===== EXTRACT TO READ =====
E. E. Cummings

I Am So Glad And Very - Analysis

Love Measured in Ordinals, Not in Reasons

The poem’s central claim is that intimacy is a kind of mathematics that doesn’t explain itself but changes reality by degrees. Cummings keeps naming fractions and ordinals—my fourth, a lucky fifth, our twentieth—as if love were something you can’t define all at once, only feel as it accumulates. The tone is buoyant and mischievous, but it’s not casual: the speaker sounds as though he’s reporting a discovery with delighted certainty, beginning with i am so glad and steadily widening that gladness until it becomes a shared we.
=====
- TO DO -
1. Answer these from the analysis of the Cummings poem:
(a) What kind of thing does the poem's central claim say intimacy is?
(b) Which three phrases are given as the ordinals Cummings keeps naming?
(c) With what words does the speaker begin, and what does that gladness widen into?
2. Please carry on the analysis of the Cummings poem, starting right after its last sentence.
===== GIVEN MATERIAL =====
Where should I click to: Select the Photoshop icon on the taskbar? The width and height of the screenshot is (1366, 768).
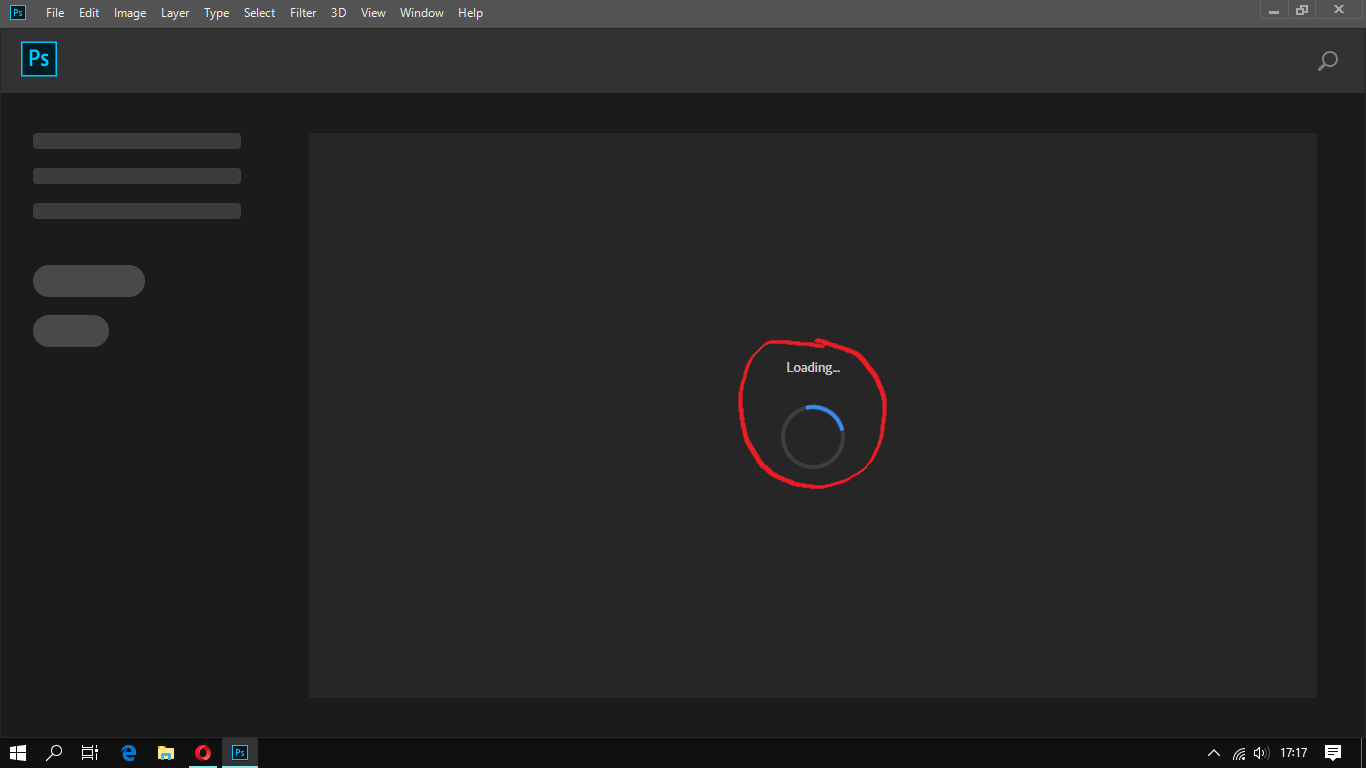point(239,753)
=====
- EXERCISE RESPONSES -
1.
(a) A kind of mathematics that doesn't explain itself but changes reality by degrees.
(b) "My fourth," "a lucky fifth," and "our twentieth."
(c) The speaker begins with "i am so glad," and the gladness widens until it becomes a shared "we."

2.
The First “Cure”: Weariness Meets an Impossible Geography

The opening stanza makes closeness into medicine: my fourth will cure even the laziest self of weary. What’s striking is how the poem treats fatigue as a version of the self—an identity you can get stuck in—rather than a temporary mood. The “cure” arrives not through effort but through contact. Then Cummings gives a deliberately skewed landscape: the hugest sea of shore. A sea made of shore flips the normal relation between limit and vastness. In love, the boundary (shore) becomes the immensity (sea). That contradiction sets up one of the poem’s key tensions: love both erases limits and makes limits feel infinite.

Nearness That Rewrites the Social World

The second stanza moves from the speaker’s inner “self” to what happens to other people when the beloved is near: your nearness reaches, and even a partial measure—a lucky fifthturns people into eachs. The odd plural, “eachs,” matters: it suggests that intimacy doesn’t dissolve individuality; it intensifies it. People become more distinctly themselves, not less. In the same breath, the poem claims that nearness changes courage: it turns cowards into grow. “Grow” stands where we expect “brave,” implying bravery isn’t a trait you either have or lack—it’s a living process. Love makes fear dynamic instead of fixed.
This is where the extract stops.